2.12 Evaluation & Feedback
ID
Requirement
REQ-EVAL-01
During challenge definition, the LLM generates three rich evaluation rubrics — one each for Framing, Judging, and Steering — based on the selected subject tree and independent of any specific problem. Although Judging and Steering operate within the same phase (Phase 2), each retains its own rubric for separate grading. Rubrics include explanations and may incorporate typical student errors.
REQ-EVAL-02
Rubric criteria drive multiple-choice distractor generation to probe specific student skills. Applies to Framing MC options (REQ-RESP-02), Judging MC options (REQ-RESP-05), and Steering MC options (REQ-RESP-04).
REQ-EVAL-03
Rubric criteria drive per-phase feedback (Practice) or end-of-challenge report (Assessment). Within Phase 2, separate feedback is provided for judging quality and steering quality. Feedback text includes: (a) criticism of the student's choice/response, and (b) a better alternative. The rubric itself is not revealed to the student — it is used internally by the LLM to produce the feedback.
REQ-EVAL-04
Qualitative grade per rubric criterion: A (excellent — no improvements needed), B (medium — a few minor improvements needed), C (unsatisfactory — many improvements needed or a serious point is missed). Three separate grades are assigned: Framing, Judging (across all cycles), and Steering (across all cycles). Shown to the student and aggregated for instructor analytics (public challenges only). Grading criteria are defined by a configurable, generic prompt (from the prompt library, REQ-PLAT-04) that describes what constitutes excellent, medium, and unsatisfactory performance — independent of any specific rubric.

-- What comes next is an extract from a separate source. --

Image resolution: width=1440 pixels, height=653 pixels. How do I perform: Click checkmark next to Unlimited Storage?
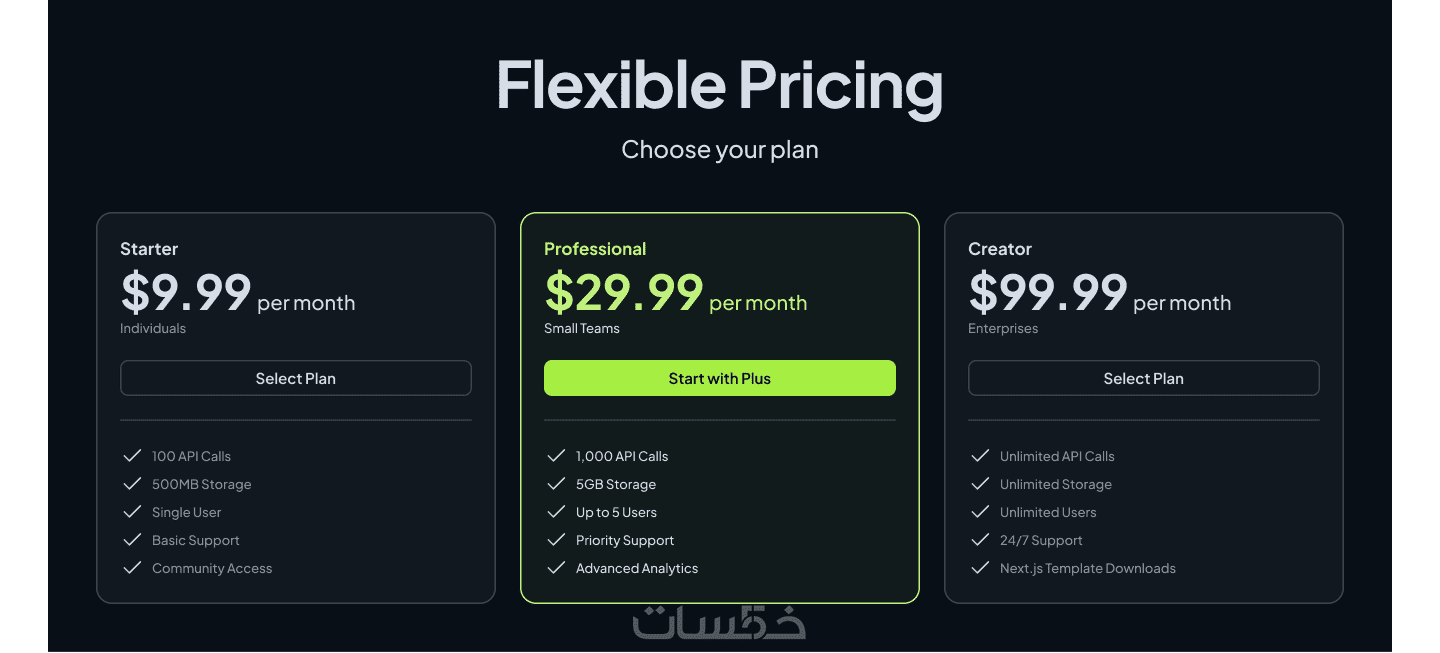point(980,484)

2.13 LLM Model Configuration
ID
Requirement
REQ-MODEL-01
All LLM functions in the system (problem generation, rubric generation, distractor generation, solution/output generation, feedback, grading, steering options) are served by a single configurable model.
REQ-MODEL-02
The model follows a three-level override hierarchy: (1) system-wide default → (2) Course Steward default (REQ-COURSE-07, applies to all public challenges in the course) → (3) challenge-level override (set by the challenge creator in advanced settings). Each level overrides the one above it. For private challenges (no Course Steward), the hierarchy is system default → challenge override.
REQ-MODEL-03
The model selection is stored as part of the challenge definition and applies to all runs of that challenge. If no challenge-level override is set, the Course Steward's model (for public) or system default (for private) is used at run time.
3. User Flows
Each flow is documented in a separate file under docs/spec/flows/. Cross-references to requirements use the IDs above.